* [Activity]: Would you restate the data exactly as given?

───── Exercise data

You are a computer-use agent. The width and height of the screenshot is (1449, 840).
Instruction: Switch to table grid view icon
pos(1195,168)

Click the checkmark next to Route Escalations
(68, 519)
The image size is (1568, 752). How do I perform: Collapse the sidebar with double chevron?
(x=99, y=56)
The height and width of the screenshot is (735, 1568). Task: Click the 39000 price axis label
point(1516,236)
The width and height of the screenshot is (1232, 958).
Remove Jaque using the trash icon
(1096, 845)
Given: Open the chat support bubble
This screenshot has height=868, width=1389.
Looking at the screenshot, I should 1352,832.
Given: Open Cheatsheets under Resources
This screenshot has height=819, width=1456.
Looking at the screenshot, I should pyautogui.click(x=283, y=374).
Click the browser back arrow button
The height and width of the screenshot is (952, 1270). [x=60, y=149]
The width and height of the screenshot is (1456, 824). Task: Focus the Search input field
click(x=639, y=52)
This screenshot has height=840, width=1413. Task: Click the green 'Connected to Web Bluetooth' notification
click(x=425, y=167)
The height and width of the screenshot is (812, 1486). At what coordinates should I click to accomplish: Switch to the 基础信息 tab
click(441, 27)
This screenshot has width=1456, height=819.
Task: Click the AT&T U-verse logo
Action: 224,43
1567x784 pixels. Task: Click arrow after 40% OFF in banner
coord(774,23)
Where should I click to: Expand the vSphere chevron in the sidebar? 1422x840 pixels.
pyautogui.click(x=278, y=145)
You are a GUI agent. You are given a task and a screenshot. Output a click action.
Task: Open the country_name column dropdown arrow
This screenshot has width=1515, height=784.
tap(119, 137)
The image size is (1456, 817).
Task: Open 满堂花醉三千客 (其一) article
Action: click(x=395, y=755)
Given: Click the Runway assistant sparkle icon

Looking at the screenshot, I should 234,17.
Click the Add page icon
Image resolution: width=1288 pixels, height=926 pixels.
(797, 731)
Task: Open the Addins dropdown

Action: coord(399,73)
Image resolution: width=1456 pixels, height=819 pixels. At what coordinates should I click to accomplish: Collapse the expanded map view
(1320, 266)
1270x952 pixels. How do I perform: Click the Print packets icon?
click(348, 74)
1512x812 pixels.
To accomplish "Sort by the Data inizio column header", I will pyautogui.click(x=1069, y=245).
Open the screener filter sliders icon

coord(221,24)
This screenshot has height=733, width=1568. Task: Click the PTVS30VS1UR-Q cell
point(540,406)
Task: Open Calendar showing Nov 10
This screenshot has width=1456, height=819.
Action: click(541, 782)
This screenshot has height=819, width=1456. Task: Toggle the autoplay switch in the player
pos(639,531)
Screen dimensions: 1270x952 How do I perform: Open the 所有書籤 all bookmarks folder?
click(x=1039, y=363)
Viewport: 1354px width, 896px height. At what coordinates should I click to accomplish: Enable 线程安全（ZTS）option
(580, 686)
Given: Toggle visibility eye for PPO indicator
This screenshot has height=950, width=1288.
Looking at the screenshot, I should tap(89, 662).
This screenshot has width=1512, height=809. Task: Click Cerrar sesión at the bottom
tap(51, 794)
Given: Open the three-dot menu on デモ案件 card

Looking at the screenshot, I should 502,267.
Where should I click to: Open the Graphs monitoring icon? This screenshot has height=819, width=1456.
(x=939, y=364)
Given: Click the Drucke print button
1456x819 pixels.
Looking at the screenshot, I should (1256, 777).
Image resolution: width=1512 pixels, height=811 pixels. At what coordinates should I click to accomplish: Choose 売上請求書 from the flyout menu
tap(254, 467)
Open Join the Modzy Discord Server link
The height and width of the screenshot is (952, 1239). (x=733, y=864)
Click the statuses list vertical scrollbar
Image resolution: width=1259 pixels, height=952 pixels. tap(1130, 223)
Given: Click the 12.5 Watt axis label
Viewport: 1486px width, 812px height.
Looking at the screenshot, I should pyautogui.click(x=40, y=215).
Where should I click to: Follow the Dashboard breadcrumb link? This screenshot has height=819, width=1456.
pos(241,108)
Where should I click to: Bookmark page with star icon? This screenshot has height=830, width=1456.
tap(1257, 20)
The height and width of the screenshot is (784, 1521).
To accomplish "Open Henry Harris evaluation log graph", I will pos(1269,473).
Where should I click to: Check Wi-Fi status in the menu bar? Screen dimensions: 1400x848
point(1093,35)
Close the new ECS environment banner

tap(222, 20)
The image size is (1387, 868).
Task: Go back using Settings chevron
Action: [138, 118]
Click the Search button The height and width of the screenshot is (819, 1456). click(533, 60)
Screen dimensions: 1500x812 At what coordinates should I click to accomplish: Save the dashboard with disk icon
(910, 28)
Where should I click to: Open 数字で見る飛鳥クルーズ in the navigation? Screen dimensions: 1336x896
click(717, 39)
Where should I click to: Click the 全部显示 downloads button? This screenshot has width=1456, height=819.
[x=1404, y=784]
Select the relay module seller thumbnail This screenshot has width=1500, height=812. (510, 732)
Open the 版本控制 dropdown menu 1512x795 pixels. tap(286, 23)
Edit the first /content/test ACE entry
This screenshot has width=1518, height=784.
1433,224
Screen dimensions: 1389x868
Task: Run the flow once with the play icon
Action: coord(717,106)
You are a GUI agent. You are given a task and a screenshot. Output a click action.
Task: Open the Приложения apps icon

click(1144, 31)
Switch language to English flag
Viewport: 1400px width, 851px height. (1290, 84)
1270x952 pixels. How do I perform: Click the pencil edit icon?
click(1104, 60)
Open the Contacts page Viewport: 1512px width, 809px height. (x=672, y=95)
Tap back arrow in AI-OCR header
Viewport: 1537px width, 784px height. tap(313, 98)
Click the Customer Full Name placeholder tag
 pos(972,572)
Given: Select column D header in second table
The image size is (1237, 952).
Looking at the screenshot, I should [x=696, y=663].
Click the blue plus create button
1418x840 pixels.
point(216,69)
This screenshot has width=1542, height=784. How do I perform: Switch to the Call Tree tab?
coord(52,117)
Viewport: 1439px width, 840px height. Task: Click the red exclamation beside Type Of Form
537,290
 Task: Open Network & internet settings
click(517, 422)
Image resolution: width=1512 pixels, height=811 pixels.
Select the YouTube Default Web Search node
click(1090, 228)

──────────

* [Written answer]:
You are a computer-use agent. The width and height of the screenshot is (1449, 840).
Instruction: Switch to table grid view icon
pos(1195,168)

Click the checkmark next to Route Escalations
(68, 519)
The image size is (1568, 752). How do I perform: Collapse the sidebar with double chevron?
(x=99, y=56)
The height and width of the screenshot is (735, 1568). Task: Click the 39000 price axis label
point(1516,236)
The width and height of the screenshot is (1232, 958).
Remove Jaque using the trash icon
(1096, 845)
Given: Open the chat support bubble
This screenshot has height=868, width=1389.
Looking at the screenshot, I should 1352,832.
Given: Open Cheatsheets under Resources
This screenshot has height=819, width=1456.
Looking at the screenshot, I should pyautogui.click(x=283, y=374).
Click the browser back arrow button
The height and width of the screenshot is (952, 1270). [x=60, y=149]
The width and height of the screenshot is (1456, 824). Task: Focus the Search input field
click(x=639, y=52)
This screenshot has height=840, width=1413. Task: Click the green 'Connected to Web Bluetooth' notification
click(x=425, y=167)
The height and width of the screenshot is (812, 1486). At what coordinates should I click to accomplish: Switch to the 基础信息 tab
click(441, 27)
This screenshot has width=1456, height=819.
Task: Click the AT&T U-verse logo
Action: 224,43
1567x784 pixels. Task: Click arrow after 40% OFF in banner
coord(774,23)
Where should I click to: Expand the vSphere chevron in the sidebar? 1422x840 pixels.
pyautogui.click(x=278, y=145)
You are a GUI agent. You are given a task and a screenshot. Output a click action.
Task: Open the country_name column dropdown arrow
This screenshot has width=1515, height=784.
tap(119, 137)
The image size is (1456, 817).
Task: Open 满堂花醉三千客 (其一) article
Action: click(x=395, y=755)
Given: Click the Runway assistant sparkle icon

Looking at the screenshot, I should 234,17.
Click the Add page icon
Image resolution: width=1288 pixels, height=926 pixels.
(797, 731)
Task: Open the Addins dropdown

Action: coord(399,73)
Image resolution: width=1456 pixels, height=819 pixels. At what coordinates should I click to accomplish: Collapse the expanded map view
(1320, 266)
1270x952 pixels. How do I perform: Click the Print packets icon?
click(348, 74)
1512x812 pixels.
To accomplish "Sort by the Data inizio column header", I will pyautogui.click(x=1069, y=245).
Open the screener filter sliders icon

coord(221,24)
This screenshot has height=733, width=1568. Task: Click the PTVS30VS1UR-Q cell
point(540,406)
Task: Open Calendar showing Nov 10
This screenshot has width=1456, height=819.
Action: click(541, 782)
This screenshot has height=819, width=1456. Task: Toggle the autoplay switch in the player
pos(639,531)
Screen dimensions: 1270x952 How do I perform: Open the 所有書籤 all bookmarks folder?
click(x=1039, y=363)
Viewport: 1354px width, 896px height. At what coordinates should I click to accomplish: Enable 线程安全（ZTS）option
(580, 686)
Given: Toggle visibility eye for PPO indicator
This screenshot has height=950, width=1288.
Looking at the screenshot, I should tap(89, 662).
This screenshot has width=1512, height=809. Task: Click Cerrar sesión at the bottom
tap(51, 794)
Given: Open the three-dot menu on デモ案件 card

Looking at the screenshot, I should 502,267.
Where should I click to: Open the Graphs monitoring icon? This screenshot has height=819, width=1456.
(x=939, y=364)
Given: Click the Drucke print button
1456x819 pixels.
Looking at the screenshot, I should (1256, 777).
Image resolution: width=1512 pixels, height=811 pixels. At what coordinates should I click to accomplish: Choose 売上請求書 from the flyout menu
tap(254, 467)
Open Join the Modzy Discord Server link
The height and width of the screenshot is (952, 1239). (x=733, y=864)
Click the statuses list vertical scrollbar
Image resolution: width=1259 pixels, height=952 pixels. tap(1130, 223)
Given: Click the 12.5 Watt axis label
Viewport: 1486px width, 812px height.
Looking at the screenshot, I should pyautogui.click(x=40, y=215).
Where should I click to: Follow the Dashboard breadcrumb link? This screenshot has height=819, width=1456.
pos(241,108)
Where should I click to: Bookmark page with star icon? This screenshot has height=830, width=1456.
tap(1257, 20)
The height and width of the screenshot is (784, 1521).
To accomplish "Open Henry Harris evaluation log graph", I will pos(1269,473).
Where should I click to: Check Wi-Fi status in the menu bar? Screen dimensions: 1400x848
point(1093,35)
Close the new ECS environment banner

tap(222, 20)
The image size is (1387, 868).
Task: Go back using Settings chevron
Action: [138, 118]
Click the Search button The height and width of the screenshot is (819, 1456). click(533, 60)
Screen dimensions: 1500x812 At what coordinates should I click to accomplish: Save the dashboard with disk icon
(910, 28)
Where should I click to: Open 数字で見る飛鳥クルーズ in the navigation? Screen dimensions: 1336x896
click(717, 39)
Where should I click to: Click the 全部显示 downloads button? This screenshot has width=1456, height=819.
[x=1404, y=784]
Select the relay module seller thumbnail This screenshot has width=1500, height=812. (510, 732)
Open the 版本控制 dropdown menu 1512x795 pixels. tap(286, 23)
Edit the first /content/test ACE entry
This screenshot has width=1518, height=784.
1433,224
Screen dimensions: 1389x868
Task: Run the flow once with the play icon
Action: coord(717,106)
You are a GUI agent. You are given a task and a screenshot. Output a click action.
Task: Open the Приложения apps icon

click(1144, 31)
Switch language to English flag
Viewport: 1400px width, 851px height. (1290, 84)
1270x952 pixels. How do I perform: Click the pencil edit icon?
click(1104, 60)
Open the Contacts page Viewport: 1512px width, 809px height. (x=672, y=95)
Tap back arrow in AI-OCR header
Viewport: 1537px width, 784px height. tap(313, 98)
Click the Customer Full Name placeholder tag
 pos(972,572)
Given: Select column D header in second table
The image size is (1237, 952).
Looking at the screenshot, I should [x=696, y=663].
Click the blue plus create button
1418x840 pixels.
point(216,69)
This screenshot has width=1542, height=784. How do I perform: Switch to the Call Tree tab?
coord(52,117)
Viewport: 1439px width, 840px height. Task: Click the red exclamation beside Type Of Form
537,290
 Task: Open Network & internet settings
click(517, 422)
Image resolution: width=1512 pixels, height=811 pixels.
Select the YouTube Default Web Search node
click(1090, 228)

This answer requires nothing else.